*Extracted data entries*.
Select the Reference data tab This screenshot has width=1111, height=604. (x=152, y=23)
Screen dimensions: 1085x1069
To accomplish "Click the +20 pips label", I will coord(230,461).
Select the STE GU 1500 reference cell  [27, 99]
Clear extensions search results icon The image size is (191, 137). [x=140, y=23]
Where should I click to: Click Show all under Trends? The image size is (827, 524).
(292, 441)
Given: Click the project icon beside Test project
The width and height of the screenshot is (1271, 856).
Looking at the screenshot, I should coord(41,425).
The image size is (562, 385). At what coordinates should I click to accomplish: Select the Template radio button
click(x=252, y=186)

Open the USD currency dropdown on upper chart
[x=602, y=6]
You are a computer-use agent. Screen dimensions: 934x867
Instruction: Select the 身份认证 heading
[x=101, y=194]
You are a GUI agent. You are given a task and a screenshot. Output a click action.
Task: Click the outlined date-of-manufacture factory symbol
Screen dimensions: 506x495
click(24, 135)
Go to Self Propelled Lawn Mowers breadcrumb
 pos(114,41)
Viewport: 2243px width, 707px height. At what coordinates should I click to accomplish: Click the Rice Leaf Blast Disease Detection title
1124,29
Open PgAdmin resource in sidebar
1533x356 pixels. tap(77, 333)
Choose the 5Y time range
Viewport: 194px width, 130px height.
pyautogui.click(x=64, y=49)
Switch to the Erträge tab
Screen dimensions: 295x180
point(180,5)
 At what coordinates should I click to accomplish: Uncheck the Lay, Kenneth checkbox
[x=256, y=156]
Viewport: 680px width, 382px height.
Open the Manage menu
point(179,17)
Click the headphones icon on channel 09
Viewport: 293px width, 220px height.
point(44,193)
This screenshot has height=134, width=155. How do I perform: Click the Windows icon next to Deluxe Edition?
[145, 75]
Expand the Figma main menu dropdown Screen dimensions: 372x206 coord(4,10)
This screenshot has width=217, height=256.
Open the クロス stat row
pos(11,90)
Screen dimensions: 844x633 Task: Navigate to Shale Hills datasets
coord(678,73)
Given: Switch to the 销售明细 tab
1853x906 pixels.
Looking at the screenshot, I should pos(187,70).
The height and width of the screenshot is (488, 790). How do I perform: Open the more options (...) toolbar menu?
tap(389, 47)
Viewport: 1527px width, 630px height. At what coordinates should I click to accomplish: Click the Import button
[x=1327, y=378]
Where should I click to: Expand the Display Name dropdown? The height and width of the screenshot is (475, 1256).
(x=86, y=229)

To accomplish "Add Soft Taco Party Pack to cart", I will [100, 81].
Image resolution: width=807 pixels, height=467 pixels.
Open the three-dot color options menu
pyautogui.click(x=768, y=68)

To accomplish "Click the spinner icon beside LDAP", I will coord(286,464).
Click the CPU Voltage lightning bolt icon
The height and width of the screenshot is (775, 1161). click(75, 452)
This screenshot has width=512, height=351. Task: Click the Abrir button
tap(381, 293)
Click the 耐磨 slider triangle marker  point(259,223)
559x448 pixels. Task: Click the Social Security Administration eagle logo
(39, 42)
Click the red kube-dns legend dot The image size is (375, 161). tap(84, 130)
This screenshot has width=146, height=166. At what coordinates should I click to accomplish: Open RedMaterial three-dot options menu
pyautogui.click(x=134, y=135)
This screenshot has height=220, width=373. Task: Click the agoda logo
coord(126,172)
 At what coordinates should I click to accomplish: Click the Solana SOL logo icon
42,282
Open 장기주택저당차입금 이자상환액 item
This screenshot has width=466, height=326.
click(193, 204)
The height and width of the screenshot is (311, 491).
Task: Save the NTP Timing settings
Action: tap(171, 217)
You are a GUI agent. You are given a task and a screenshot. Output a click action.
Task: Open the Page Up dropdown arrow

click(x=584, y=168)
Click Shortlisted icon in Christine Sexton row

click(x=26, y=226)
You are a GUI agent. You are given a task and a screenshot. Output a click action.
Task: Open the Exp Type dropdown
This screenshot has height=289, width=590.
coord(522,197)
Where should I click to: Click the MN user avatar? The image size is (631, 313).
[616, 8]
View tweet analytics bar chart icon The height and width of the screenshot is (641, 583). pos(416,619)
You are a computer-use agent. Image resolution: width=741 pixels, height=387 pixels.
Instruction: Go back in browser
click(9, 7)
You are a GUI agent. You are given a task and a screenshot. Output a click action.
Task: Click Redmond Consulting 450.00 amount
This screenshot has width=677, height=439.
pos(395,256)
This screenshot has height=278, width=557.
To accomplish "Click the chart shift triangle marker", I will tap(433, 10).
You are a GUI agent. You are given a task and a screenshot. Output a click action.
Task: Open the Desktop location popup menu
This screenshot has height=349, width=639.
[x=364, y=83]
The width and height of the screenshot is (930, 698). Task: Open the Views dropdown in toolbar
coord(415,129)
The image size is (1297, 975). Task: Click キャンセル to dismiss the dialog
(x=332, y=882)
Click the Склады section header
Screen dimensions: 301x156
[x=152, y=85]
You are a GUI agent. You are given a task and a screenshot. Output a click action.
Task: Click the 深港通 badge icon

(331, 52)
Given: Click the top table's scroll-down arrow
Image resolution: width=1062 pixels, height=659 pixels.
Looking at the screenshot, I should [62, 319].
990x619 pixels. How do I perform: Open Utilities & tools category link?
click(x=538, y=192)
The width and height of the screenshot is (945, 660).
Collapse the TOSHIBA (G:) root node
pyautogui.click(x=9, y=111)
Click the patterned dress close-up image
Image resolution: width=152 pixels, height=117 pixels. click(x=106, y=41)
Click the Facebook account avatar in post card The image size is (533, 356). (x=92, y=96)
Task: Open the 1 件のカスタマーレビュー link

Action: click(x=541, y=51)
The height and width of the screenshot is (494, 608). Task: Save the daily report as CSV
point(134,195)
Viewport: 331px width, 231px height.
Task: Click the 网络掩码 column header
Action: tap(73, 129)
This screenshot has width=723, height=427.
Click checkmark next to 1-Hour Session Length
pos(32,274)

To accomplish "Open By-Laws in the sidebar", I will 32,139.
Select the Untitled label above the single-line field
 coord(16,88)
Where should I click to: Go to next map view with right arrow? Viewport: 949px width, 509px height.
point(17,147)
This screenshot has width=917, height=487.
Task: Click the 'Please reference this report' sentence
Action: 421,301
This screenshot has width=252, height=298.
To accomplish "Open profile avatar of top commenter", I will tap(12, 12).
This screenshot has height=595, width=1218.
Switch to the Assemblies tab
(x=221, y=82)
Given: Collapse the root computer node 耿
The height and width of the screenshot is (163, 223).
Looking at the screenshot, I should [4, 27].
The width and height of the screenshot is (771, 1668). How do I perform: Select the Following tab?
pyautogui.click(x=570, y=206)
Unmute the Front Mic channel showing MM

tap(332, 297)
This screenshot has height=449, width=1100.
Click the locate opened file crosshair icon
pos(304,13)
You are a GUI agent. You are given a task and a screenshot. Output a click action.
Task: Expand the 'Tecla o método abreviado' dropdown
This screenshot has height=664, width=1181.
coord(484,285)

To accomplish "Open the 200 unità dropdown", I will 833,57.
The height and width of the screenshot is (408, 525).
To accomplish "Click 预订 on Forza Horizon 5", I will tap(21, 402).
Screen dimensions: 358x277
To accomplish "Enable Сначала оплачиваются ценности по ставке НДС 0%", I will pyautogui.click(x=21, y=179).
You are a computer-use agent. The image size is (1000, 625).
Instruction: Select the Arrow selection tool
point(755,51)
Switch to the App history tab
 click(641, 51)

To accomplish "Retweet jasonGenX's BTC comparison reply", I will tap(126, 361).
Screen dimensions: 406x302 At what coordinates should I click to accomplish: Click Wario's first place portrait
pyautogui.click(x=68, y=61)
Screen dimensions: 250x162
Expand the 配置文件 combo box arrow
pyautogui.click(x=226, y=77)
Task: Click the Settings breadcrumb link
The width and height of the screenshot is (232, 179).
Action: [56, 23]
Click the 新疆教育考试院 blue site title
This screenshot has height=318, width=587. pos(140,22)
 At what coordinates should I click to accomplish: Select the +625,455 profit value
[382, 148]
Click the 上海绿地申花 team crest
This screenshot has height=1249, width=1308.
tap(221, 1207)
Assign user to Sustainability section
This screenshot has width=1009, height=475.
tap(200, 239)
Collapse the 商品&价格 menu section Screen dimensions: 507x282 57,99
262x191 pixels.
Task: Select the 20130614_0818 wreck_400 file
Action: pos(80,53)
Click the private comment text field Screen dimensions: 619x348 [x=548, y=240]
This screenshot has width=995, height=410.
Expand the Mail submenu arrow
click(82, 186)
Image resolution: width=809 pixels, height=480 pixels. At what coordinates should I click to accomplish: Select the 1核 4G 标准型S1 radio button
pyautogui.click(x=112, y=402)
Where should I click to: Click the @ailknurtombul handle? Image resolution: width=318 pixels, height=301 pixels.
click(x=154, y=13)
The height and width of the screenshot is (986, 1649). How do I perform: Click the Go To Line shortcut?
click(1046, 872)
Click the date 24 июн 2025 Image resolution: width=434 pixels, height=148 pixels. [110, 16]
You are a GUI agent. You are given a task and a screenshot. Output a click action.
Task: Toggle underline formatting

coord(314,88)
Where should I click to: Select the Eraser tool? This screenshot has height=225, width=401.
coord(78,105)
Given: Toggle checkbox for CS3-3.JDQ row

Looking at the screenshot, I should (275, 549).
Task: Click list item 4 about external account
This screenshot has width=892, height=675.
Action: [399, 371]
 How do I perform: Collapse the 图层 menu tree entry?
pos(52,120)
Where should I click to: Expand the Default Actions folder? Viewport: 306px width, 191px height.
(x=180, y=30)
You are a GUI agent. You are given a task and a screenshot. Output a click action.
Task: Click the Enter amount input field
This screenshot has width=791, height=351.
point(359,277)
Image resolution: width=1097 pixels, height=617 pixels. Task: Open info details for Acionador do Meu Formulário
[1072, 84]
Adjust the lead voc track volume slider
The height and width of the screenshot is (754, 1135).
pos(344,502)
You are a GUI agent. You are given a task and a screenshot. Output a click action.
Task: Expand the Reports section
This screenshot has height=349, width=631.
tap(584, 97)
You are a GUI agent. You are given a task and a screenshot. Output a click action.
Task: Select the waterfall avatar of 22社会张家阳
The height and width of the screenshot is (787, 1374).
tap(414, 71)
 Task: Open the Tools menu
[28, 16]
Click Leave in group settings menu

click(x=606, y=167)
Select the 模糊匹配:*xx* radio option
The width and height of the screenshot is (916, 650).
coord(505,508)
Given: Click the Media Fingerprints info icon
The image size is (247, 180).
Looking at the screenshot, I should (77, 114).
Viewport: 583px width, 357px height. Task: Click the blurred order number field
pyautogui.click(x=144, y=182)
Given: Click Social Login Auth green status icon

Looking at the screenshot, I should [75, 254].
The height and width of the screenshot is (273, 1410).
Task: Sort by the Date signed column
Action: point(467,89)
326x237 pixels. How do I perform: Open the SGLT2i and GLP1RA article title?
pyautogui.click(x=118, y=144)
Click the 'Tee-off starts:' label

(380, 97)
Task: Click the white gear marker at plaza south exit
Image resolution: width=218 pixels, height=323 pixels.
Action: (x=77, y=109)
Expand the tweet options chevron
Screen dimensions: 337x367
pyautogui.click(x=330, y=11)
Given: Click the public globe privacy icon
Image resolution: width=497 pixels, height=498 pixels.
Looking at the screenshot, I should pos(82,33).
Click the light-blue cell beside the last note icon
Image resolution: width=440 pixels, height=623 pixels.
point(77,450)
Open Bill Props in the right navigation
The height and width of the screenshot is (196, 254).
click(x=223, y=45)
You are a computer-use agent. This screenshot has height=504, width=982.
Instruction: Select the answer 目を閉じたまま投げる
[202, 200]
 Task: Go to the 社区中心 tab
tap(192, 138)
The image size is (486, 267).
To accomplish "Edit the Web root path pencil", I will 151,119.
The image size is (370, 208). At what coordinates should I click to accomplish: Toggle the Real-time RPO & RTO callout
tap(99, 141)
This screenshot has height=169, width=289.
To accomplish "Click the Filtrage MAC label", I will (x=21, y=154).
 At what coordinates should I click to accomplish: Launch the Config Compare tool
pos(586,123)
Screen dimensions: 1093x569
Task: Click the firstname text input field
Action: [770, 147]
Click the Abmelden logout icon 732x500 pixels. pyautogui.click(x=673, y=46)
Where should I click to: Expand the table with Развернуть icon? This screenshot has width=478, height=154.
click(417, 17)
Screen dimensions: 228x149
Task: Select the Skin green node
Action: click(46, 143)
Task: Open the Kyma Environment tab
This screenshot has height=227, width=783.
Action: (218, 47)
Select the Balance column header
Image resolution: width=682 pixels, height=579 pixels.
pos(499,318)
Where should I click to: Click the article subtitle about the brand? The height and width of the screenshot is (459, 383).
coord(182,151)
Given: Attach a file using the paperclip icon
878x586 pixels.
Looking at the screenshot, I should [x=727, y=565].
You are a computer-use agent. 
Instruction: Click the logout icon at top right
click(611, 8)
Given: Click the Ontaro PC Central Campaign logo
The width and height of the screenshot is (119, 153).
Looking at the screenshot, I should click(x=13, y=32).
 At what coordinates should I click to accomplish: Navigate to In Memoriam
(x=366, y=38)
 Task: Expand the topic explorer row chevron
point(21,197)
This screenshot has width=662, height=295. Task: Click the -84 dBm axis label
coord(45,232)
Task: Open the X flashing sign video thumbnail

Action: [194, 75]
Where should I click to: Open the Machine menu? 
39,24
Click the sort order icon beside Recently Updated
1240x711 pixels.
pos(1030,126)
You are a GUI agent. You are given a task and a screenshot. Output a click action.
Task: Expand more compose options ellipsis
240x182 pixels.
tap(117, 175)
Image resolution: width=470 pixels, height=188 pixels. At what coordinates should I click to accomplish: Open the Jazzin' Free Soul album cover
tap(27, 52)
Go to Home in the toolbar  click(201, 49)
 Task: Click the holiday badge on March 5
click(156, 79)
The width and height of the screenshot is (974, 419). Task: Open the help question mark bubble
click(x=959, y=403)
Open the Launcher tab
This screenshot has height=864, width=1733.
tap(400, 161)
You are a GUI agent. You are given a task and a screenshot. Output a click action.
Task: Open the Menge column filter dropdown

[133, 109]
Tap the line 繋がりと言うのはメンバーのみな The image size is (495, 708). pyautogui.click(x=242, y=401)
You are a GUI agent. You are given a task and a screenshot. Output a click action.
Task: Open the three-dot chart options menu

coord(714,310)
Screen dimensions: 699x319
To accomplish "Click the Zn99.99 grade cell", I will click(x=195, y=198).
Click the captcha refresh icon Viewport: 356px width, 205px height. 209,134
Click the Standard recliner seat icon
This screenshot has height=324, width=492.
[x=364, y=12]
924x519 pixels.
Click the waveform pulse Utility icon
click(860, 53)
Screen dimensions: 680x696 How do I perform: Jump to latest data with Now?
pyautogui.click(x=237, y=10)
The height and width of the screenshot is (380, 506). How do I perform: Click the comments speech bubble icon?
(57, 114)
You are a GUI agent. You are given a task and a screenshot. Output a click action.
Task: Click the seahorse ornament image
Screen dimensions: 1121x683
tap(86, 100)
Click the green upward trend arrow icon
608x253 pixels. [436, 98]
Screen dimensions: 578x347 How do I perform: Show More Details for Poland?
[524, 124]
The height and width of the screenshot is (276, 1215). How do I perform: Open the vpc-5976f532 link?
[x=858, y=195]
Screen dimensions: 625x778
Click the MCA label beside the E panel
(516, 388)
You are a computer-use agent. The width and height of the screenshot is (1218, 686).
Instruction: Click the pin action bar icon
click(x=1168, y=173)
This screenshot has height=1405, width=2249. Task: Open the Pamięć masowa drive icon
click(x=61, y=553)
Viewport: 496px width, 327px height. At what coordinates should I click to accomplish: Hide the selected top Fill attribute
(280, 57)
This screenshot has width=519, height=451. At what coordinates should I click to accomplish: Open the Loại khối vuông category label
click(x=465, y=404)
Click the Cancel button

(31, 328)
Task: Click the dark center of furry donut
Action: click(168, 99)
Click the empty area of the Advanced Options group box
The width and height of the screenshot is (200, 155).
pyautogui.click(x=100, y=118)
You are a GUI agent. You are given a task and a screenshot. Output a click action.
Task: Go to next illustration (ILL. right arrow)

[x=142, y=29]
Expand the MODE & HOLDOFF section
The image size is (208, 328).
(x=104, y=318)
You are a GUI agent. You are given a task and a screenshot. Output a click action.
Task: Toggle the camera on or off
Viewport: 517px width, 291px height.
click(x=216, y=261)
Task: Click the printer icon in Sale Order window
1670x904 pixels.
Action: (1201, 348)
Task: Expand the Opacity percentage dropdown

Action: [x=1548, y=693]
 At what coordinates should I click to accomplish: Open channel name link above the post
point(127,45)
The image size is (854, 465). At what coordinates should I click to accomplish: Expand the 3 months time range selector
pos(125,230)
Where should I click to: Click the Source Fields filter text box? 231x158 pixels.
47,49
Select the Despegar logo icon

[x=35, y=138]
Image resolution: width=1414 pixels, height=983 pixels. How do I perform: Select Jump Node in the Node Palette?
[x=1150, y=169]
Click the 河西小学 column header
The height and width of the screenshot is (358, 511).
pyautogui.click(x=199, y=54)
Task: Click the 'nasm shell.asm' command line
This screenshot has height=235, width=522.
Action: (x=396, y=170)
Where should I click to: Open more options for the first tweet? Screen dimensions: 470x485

*Required action*. Read the lines above. Gather those in which the string "marker" is found.

*Response to this exercise*.
Click the 耐磨 slider triangle marker  point(259,223)
To accomplish "Click the chart shift triangle marker", I will tap(433, 10).
Task: Click the white gear marker at plaza south exit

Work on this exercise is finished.